Harry gaped at them, mouth opened and closing like a fish out of water.

"You're kidding me. Here I am, thinking you guys will never talk to me again, and you laugh like it's not even a big deal!"

"Well, it's not a big deal, Harry."

Hermione said it so matter-of-factly that he almost believed her.

"Of course it's a big deal! One, he's my arch rival, two he's a… he! How are you not freaking out about this? I'm freaking out and I like him!"

"Harry, mate, we aren't kids any more. The war is over. There is no such thing as 'arch rivals'. And why would we care about the fact that you like a bloke?"

It was Ron's confidence that got him. He slumped onto the chair across from his best friends. They were right, and he had something to do. He pulled out his map to check that Draco was still in the library and, after giving Ron and Hermione a big hug, left the Common room.

Draco woke with a start to a light tap on the back, and his name ghosting through the air. He turned round and saw Harry standing there, giving him his second fright of the night.

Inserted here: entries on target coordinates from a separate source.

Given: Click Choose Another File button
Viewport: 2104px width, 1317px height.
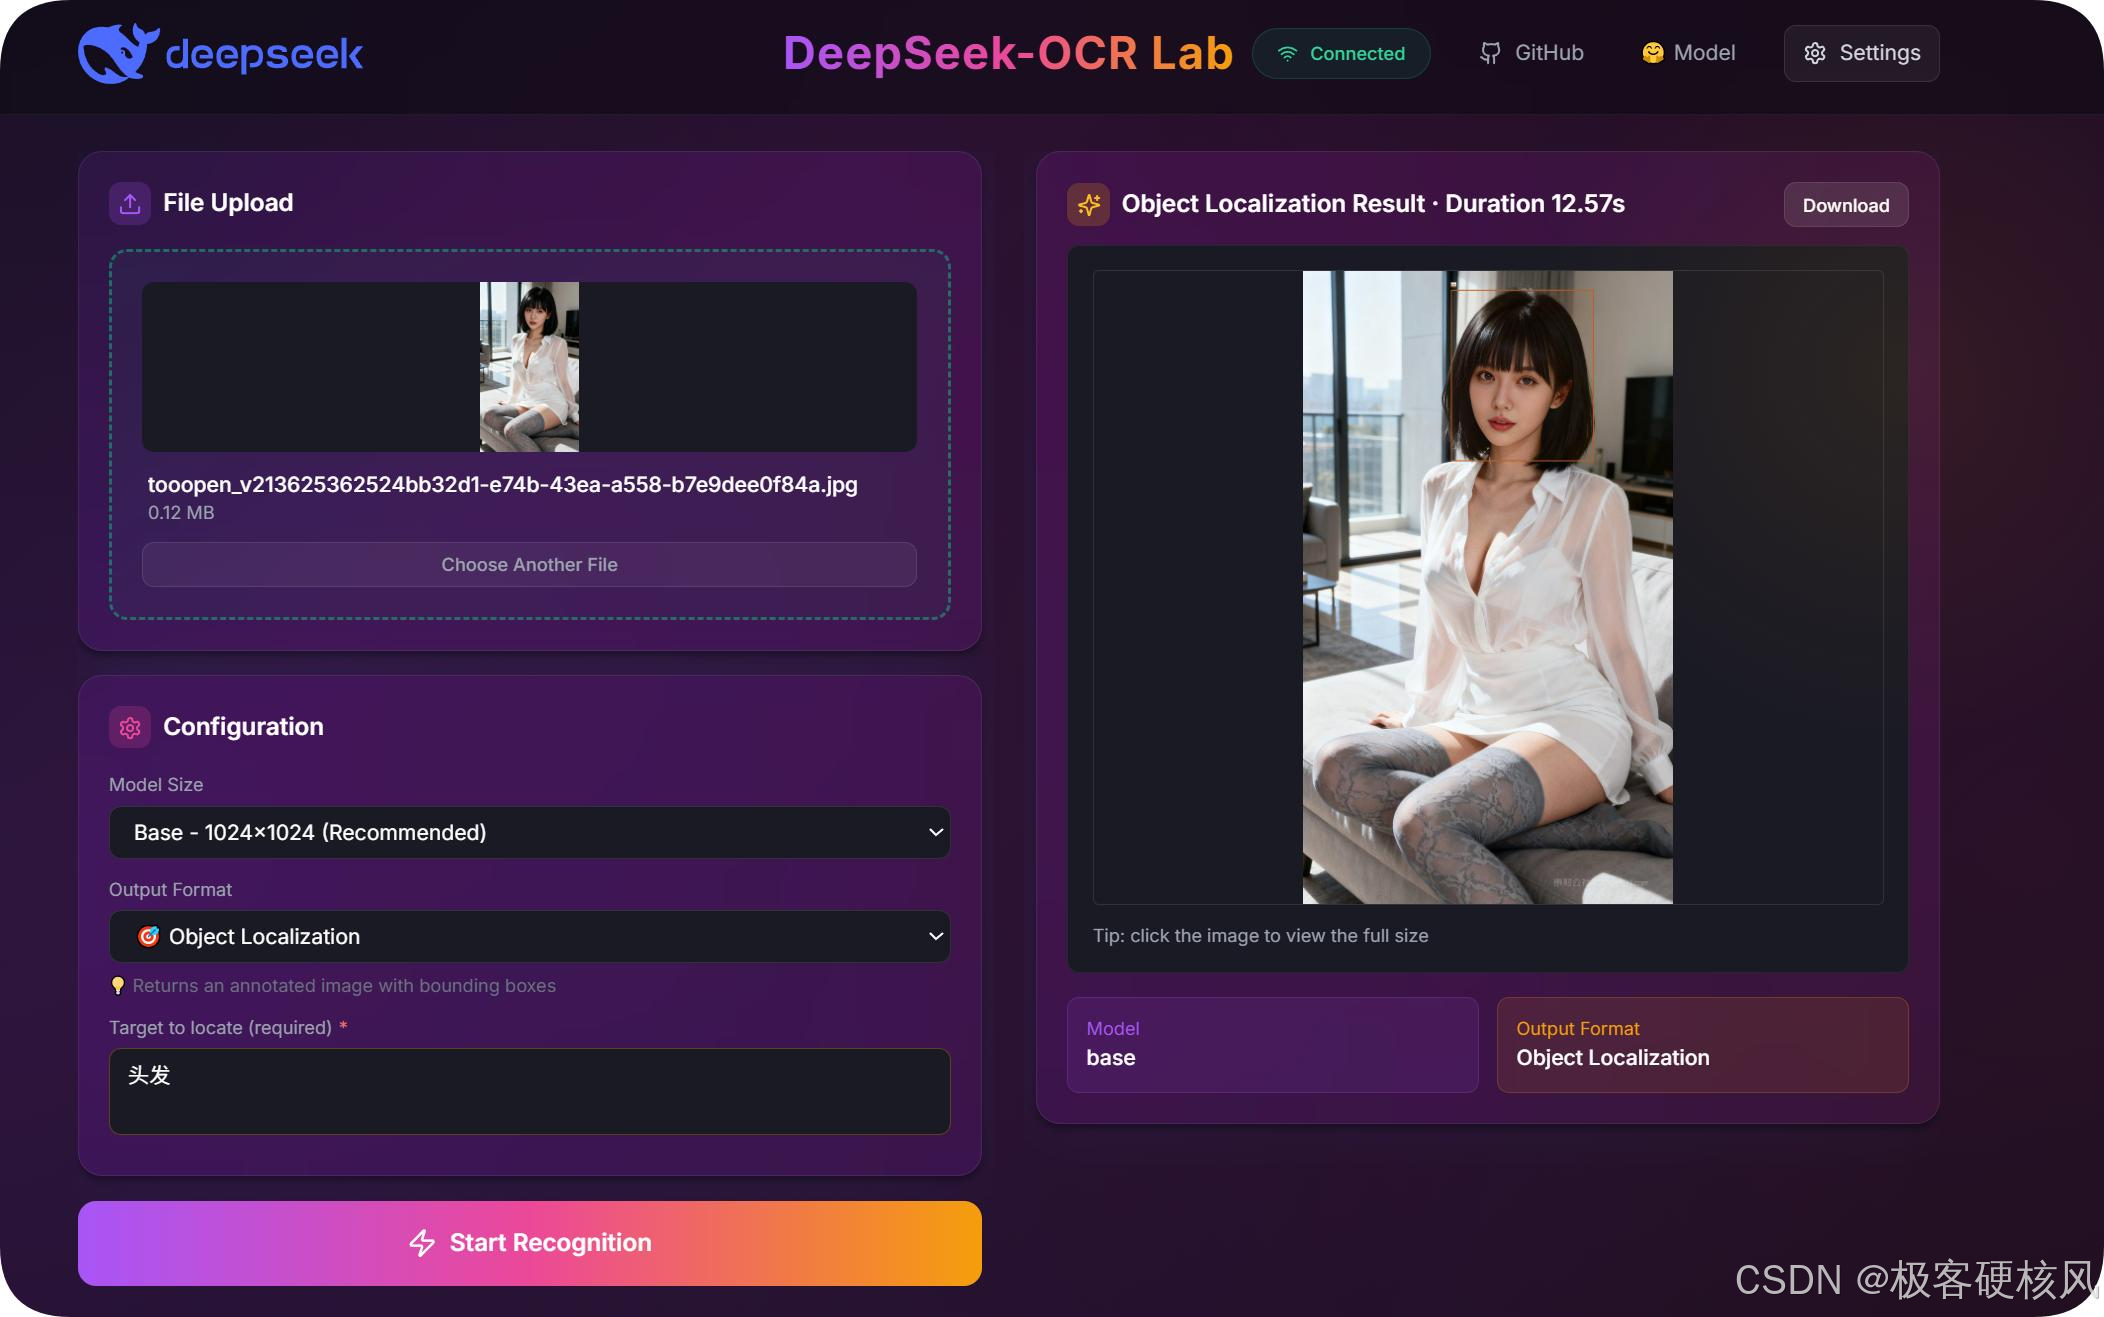Looking at the screenshot, I should (529, 565).
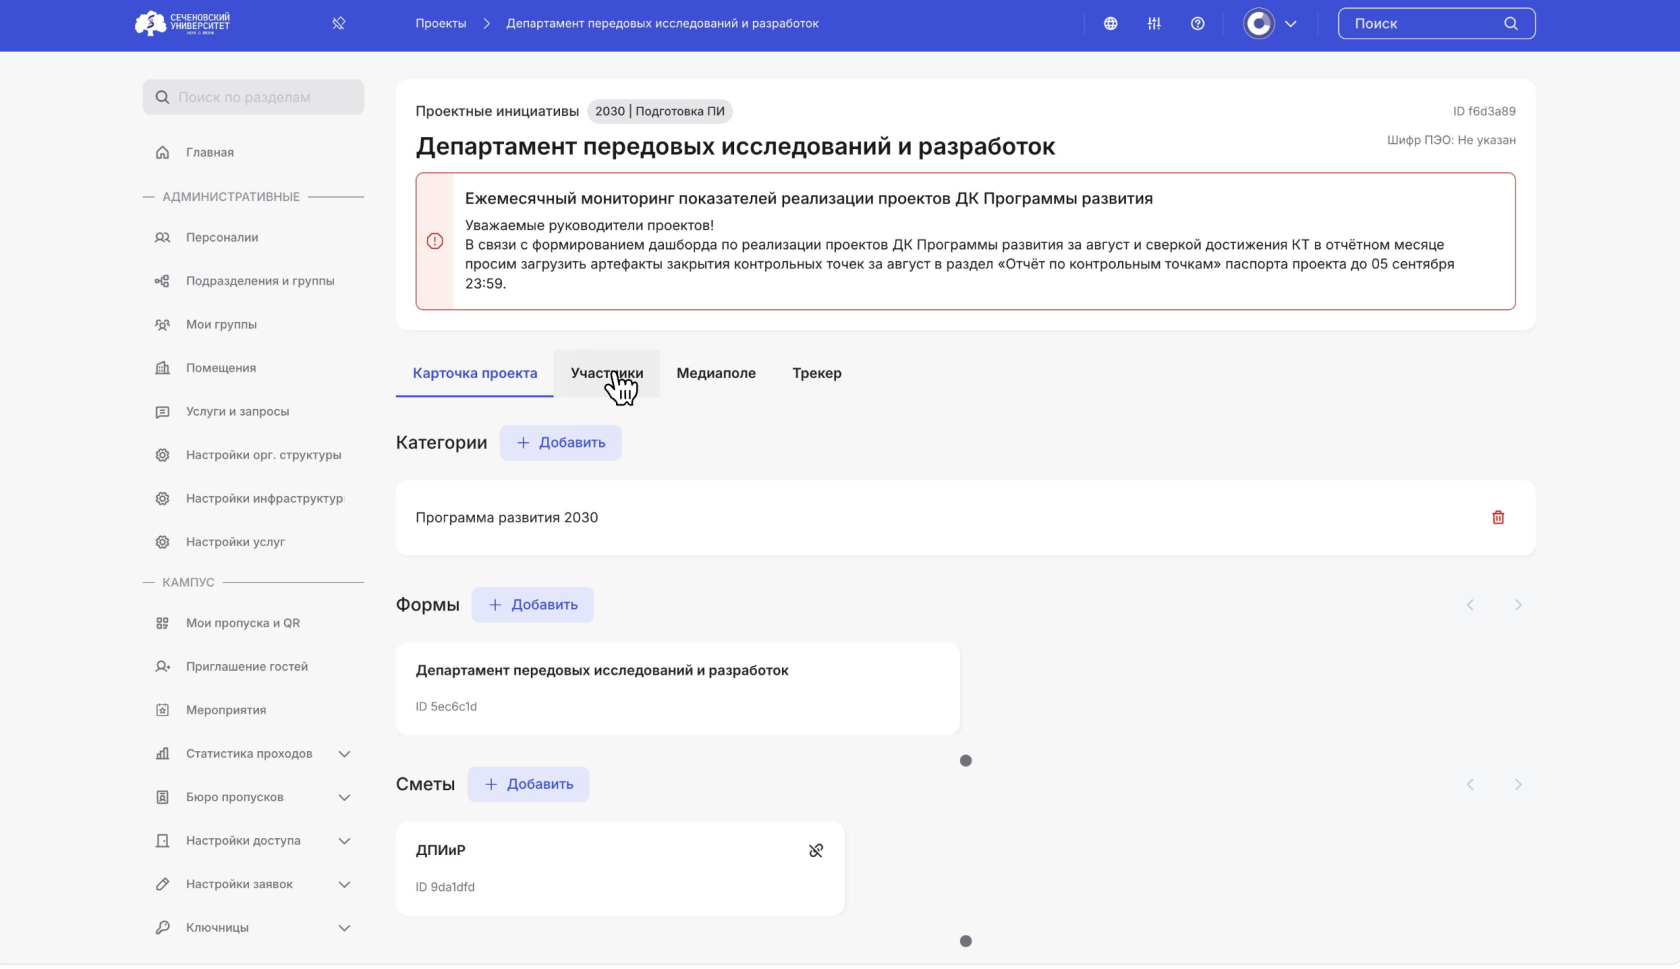Click the sliders settings icon in the header

[x=1154, y=23]
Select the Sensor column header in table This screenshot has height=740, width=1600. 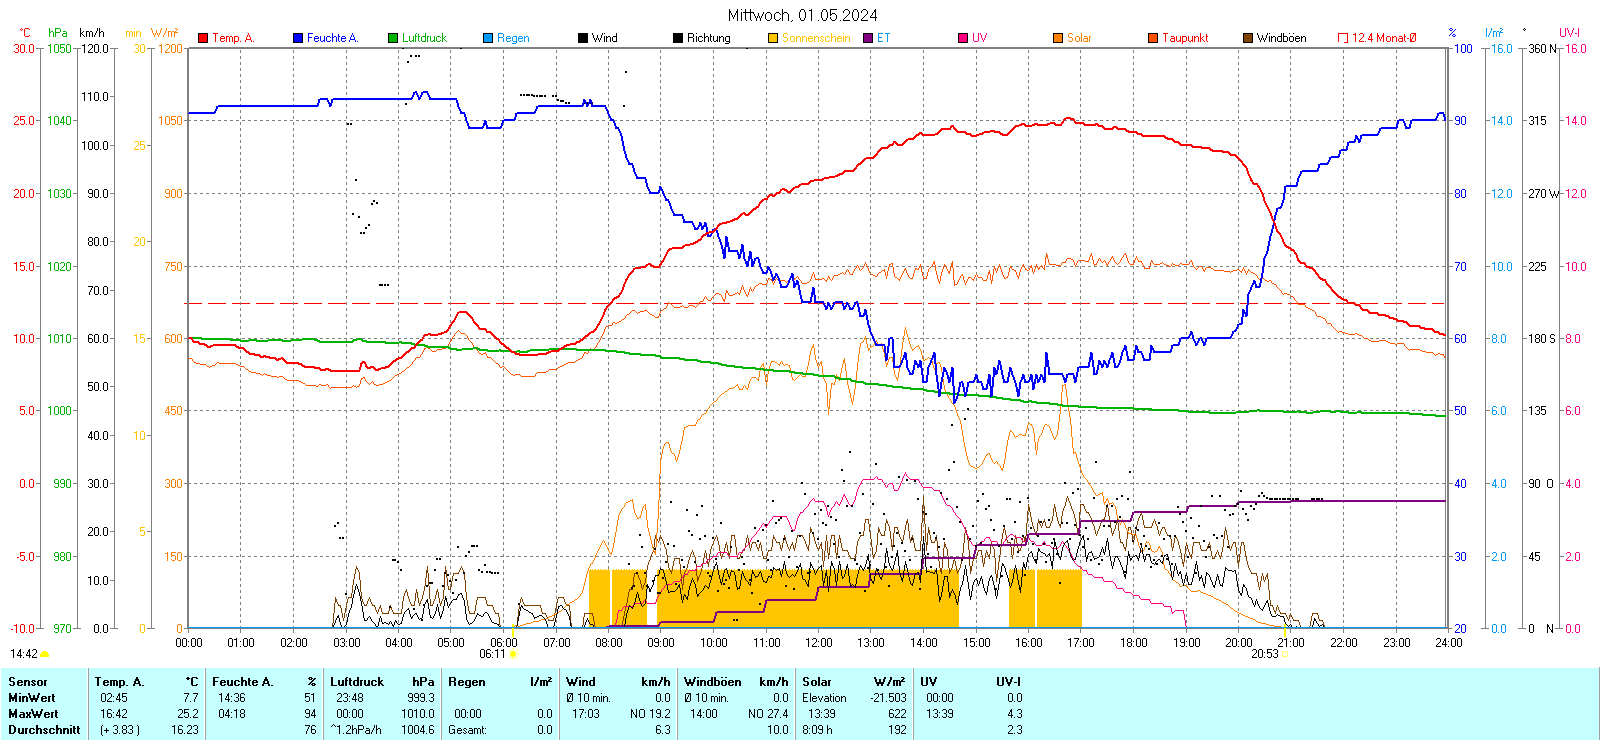28,682
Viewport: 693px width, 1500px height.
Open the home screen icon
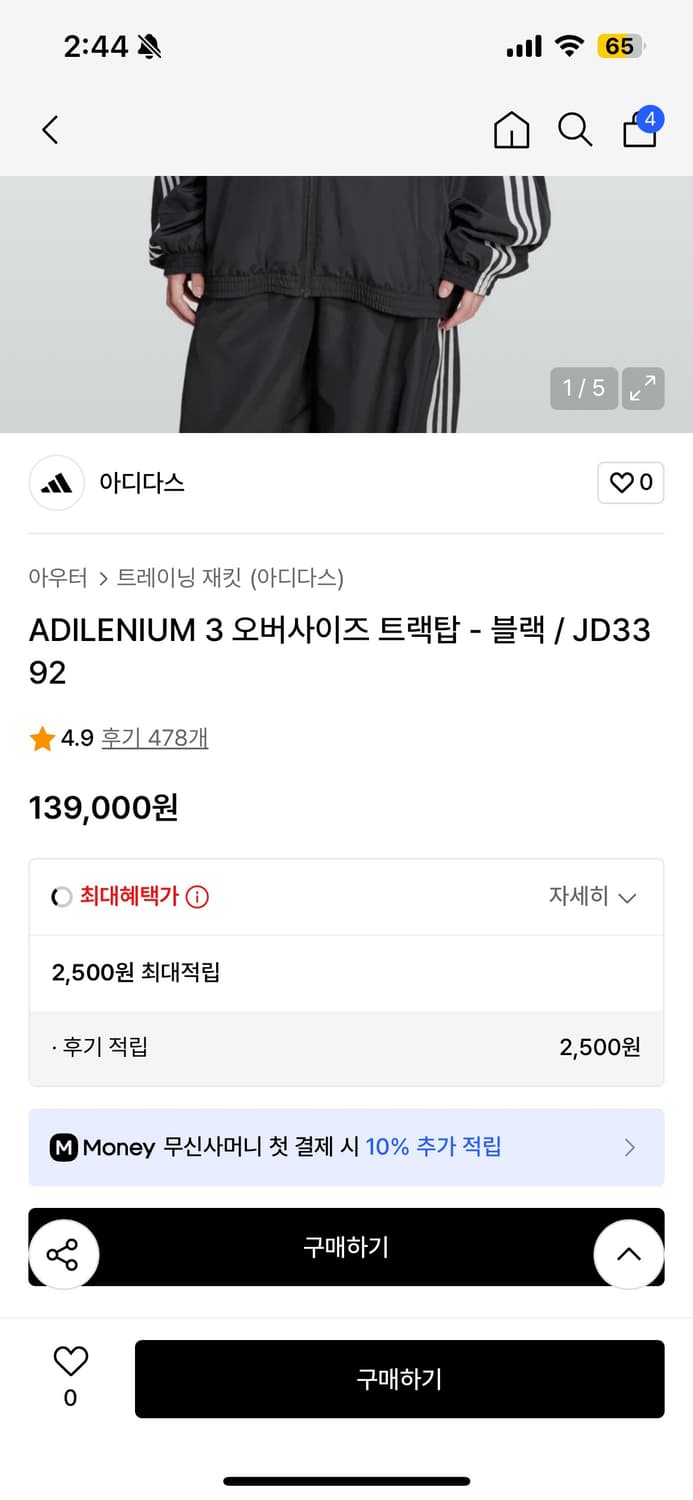pyautogui.click(x=511, y=130)

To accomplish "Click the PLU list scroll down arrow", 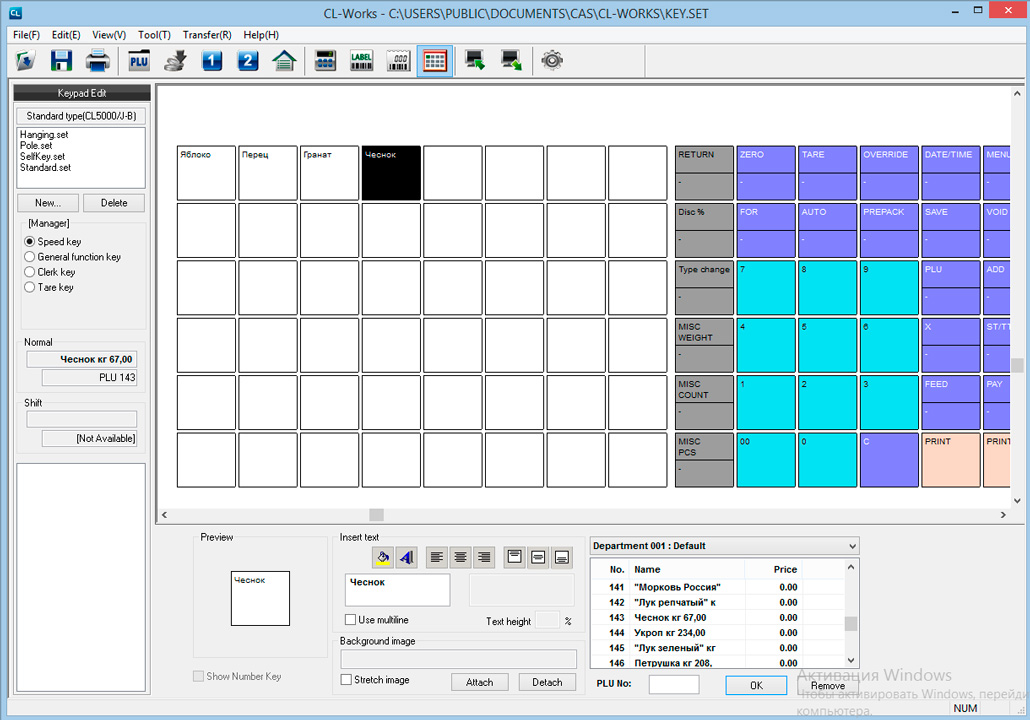I will pos(851,661).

"Hi." Harry whispered, even though they were too well hidden to be heard by anyone patrolling the stacks for night time wanderers.

"About yesterday..." Draco started, but didn't know how to continue. He searched Harry's face for a clue, but saw only what he thought was fear. "I'm sorry," he whispered, shame clouding his face, "it didn't mean anything."

"I'm not." Harry declared, the confidence in his voice slightly dampened by books and dust. "I'm not sorry at all."

Harry looked at Draco, hoping against hope that he had meant it - that he wasn't sorry either. Draco, his face emotionless like a mask, rose from his seat and approached Harry slowly. Harry swallowed, heart beating almost as fast as when he battled Voldemort the last time.

"Good," Draco whispered in Harry's ear, "because I am not even a little sorry. And it meant everything to me."